__Prompt__.
From the very first line of the records through the line that contains "The width and", repeat everything exactly except the pictures, and add nothing.

== Source records ==

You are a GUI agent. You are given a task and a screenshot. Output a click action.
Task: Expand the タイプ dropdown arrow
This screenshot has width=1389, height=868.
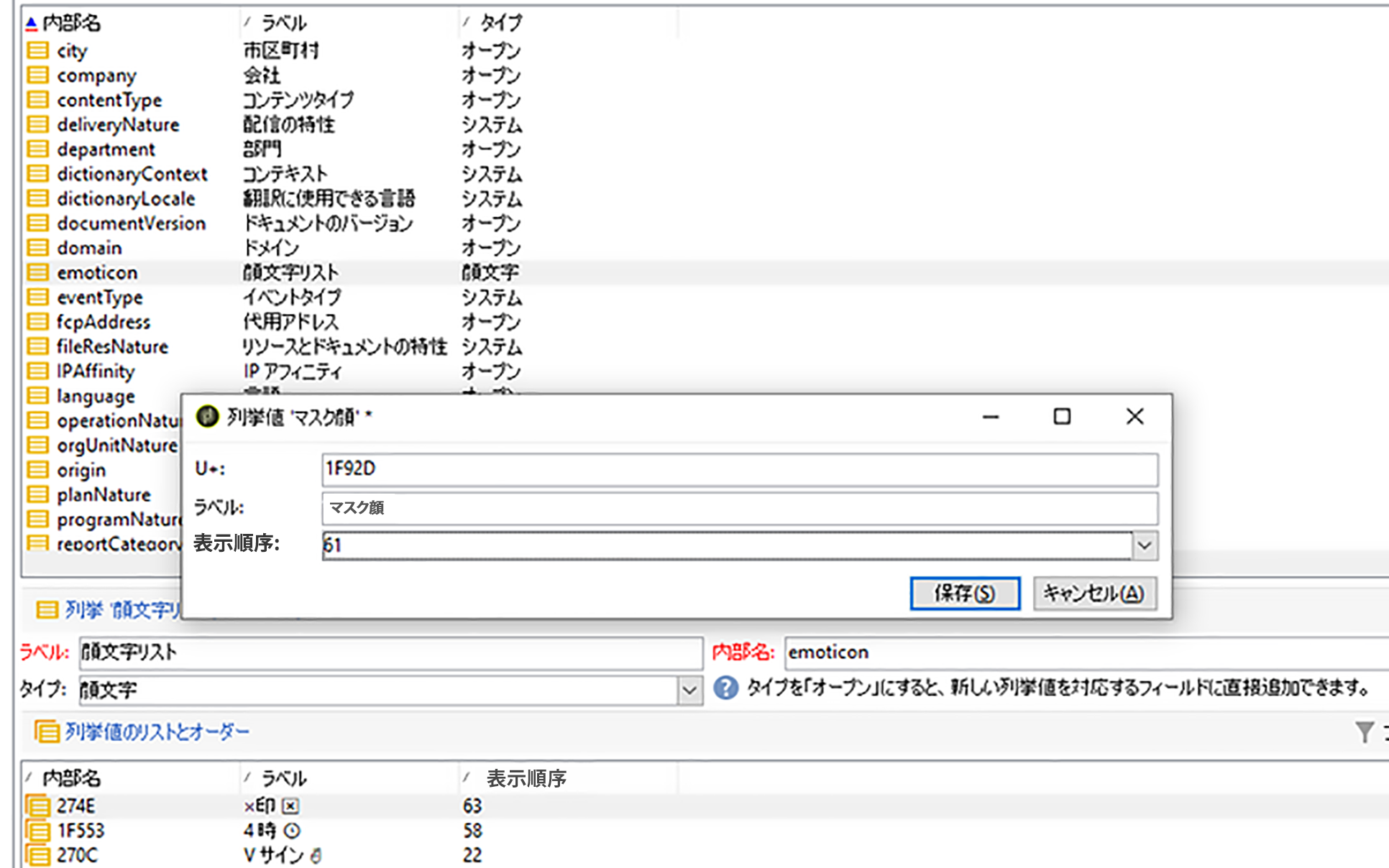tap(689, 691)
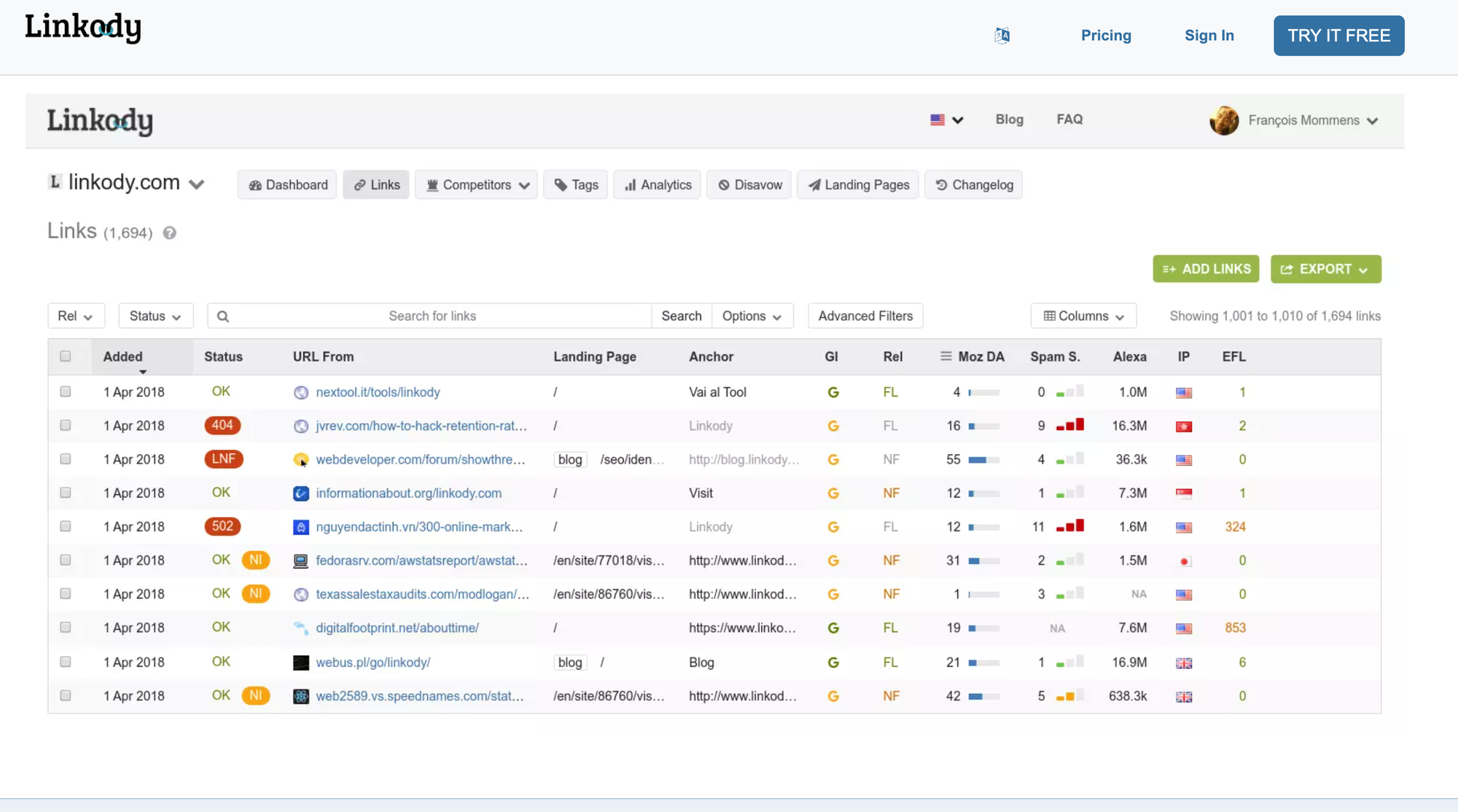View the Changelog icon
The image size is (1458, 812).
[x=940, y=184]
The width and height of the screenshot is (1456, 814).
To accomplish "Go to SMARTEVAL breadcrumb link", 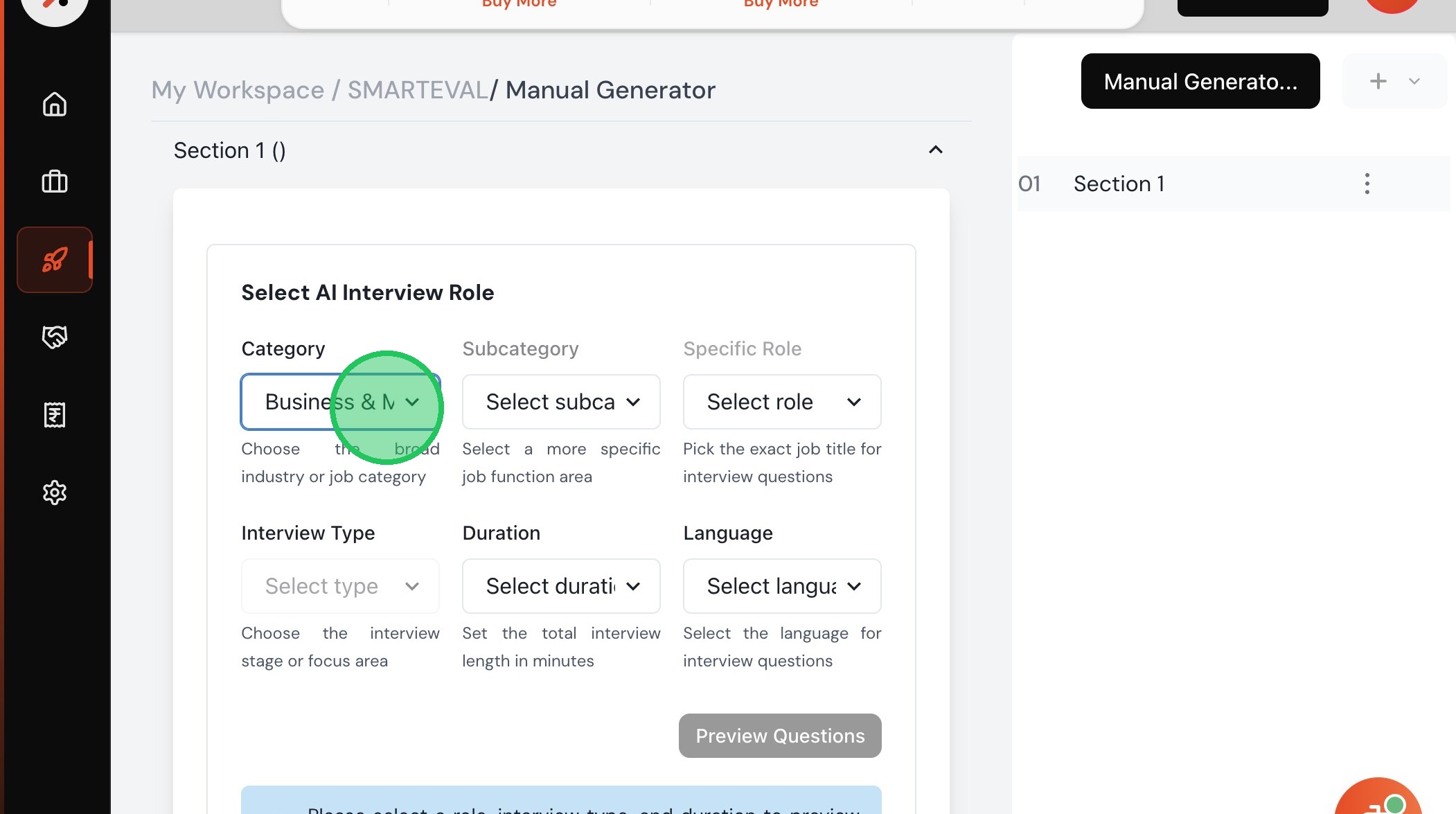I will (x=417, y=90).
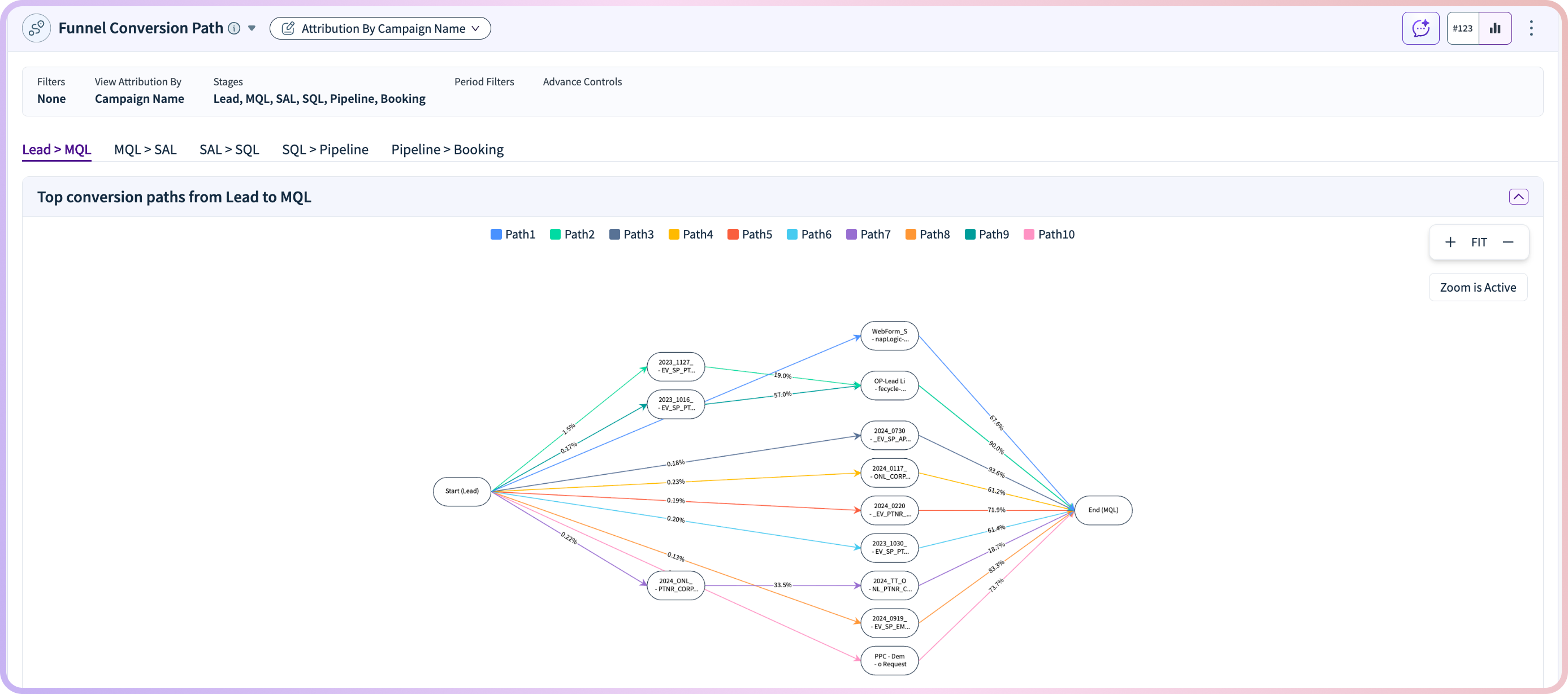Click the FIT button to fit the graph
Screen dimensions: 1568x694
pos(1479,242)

===

__Task response__.
You are a GUI agent. You are given a task and a screenshot. Output a click action.
Task: Expand the タイプ dropdown arrow
This screenshot has width=1389, height=868.
tap(689, 691)
View the Changelog icon
The image size is (1458, 812).
[x=940, y=184]
The width and height of the screenshot is (1456, 814).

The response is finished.